◆ Extract provided

# Yanking the ball/tug



## GSDBESTK9 (Mar 26, 2002)

Do you try to yank the ball or tug out of your dog's mouth??

I've heard 2 things:

1. Someone told me once that is it good to try and yank the ball out of your dog's mouth cause it will teach the dog to hold on to it tight or it will loose the toy.

2. Someone else told me to never do that because it can create problems with the sleeve later on.

So which is it? Do you do it or not?


----------



## Liesje (Mar 4, 2007)

I think you can pull hard and encourage good grips and tugging without trying to yank the toy out. I generally don't b/c I worry that it would catch a tooth and hurt him. If I yank too hard on the ball I risk yanking it right off and I don't want him to counter too hard and inhale the ball.

My dog likes to tug for the sake of tugging, if he yanks it from me (because he is stronger and has the upper hand using his dog mouth to grip!) he runs back and pushes the toy at me for more tugging.

◆ Recorded data

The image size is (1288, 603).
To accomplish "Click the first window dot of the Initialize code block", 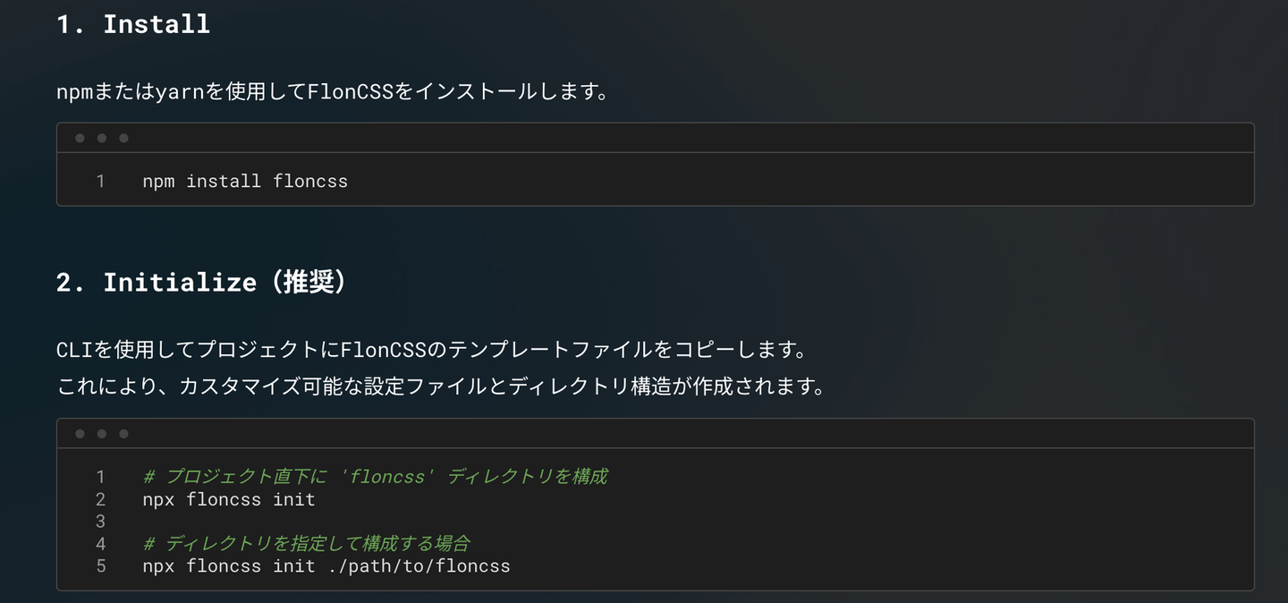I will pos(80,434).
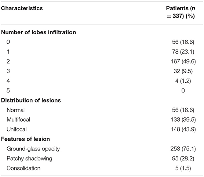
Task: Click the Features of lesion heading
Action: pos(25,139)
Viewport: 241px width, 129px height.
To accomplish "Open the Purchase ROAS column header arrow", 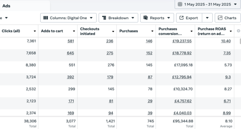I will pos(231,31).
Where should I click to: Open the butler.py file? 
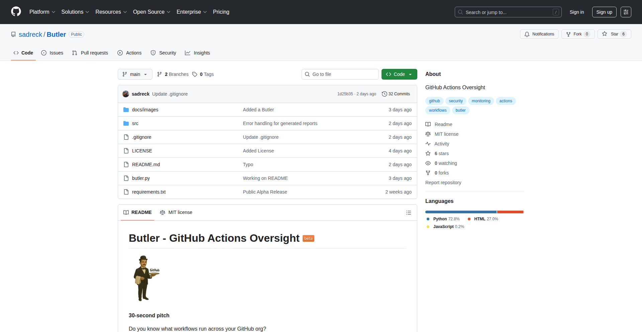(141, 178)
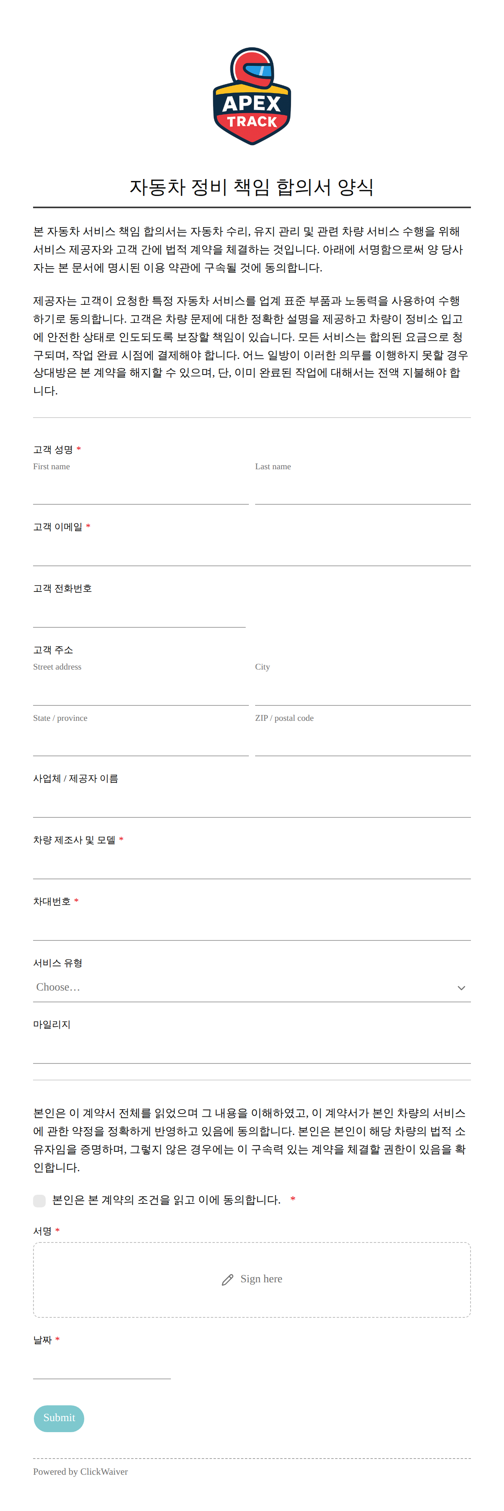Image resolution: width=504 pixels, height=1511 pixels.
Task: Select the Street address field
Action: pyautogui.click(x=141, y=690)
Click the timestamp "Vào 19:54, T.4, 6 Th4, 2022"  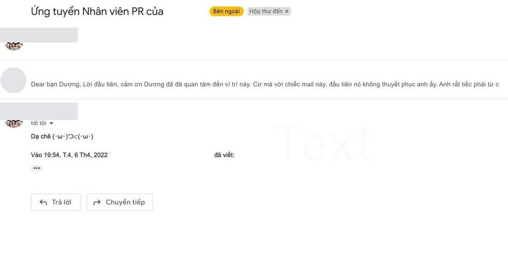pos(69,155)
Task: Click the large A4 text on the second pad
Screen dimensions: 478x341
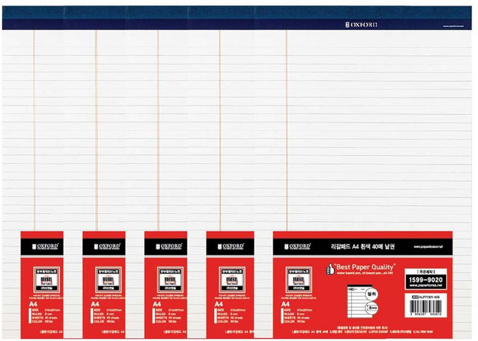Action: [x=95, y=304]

◆ Task requirements
**a.** In the forum thread on yanking the ball or tug, can you replace "tooth" with "lip" and give the stretch from "So which is" through "inhale the ball." with that one change?
**b.** Can you carry on the forum thread on yanking the ball or tug from the point where it stops?

◆ Response list
**a.**
So which is it? Do you do it or not?


----------



## Liesje (Mar 4, 2007)

I think you can pull hard and encourage good grips and tugging without trying to yank the toy out. I generally don't b/c I worry that it would catch a lip and hurt him. If I yank too hard on the ball I risk yanking it right off and I don't want him to counter too hard and inhale the ball.

**b.**
Usually if the ball comes out, it's an accident on the dog's part and I'm not prepared. I don't really like this b/c then it flies wild with the dog leaping at my hand before I have control again (but, sometimes I do take advantage of it and pop back into obedience if the timing is right).


----------



## Chris Wild (Dec 14, 2001)

Maybe I need more coffee, but I don't see how there would be a connection between yanking on the ball and some sort of bad behavior on the sleeve.

I do yank and tug on the toy, be it ball or tug or whatever else, frequently. It's a form of play, and also encourages a firm, calm grip on the object. I do the same with the dowel and dumbbells when teaching the hold. But I don't yank hard trying to rip it out of the dog's mouth. I see no point in yanking that hard, and it would risk damaging a tooth.


----------



## lhczth (Apr 5, 2000)

I'm with Chris on this (except that I never do this with the dumbbell or dowel). 

I don't drink coffee and I am still trying to figure out the connection between yanking on the ball and bad behaviors on the sleeve.


----------



## Ruthie (Aug 25, 2009)

I noticed that the harder I pull the harder Bison pulls. My husband has some physical issues that prevents him from tugging hard, and Bison doesn’t really like to play tug with him. He will start to, but after a few tugs just brings the toy to me.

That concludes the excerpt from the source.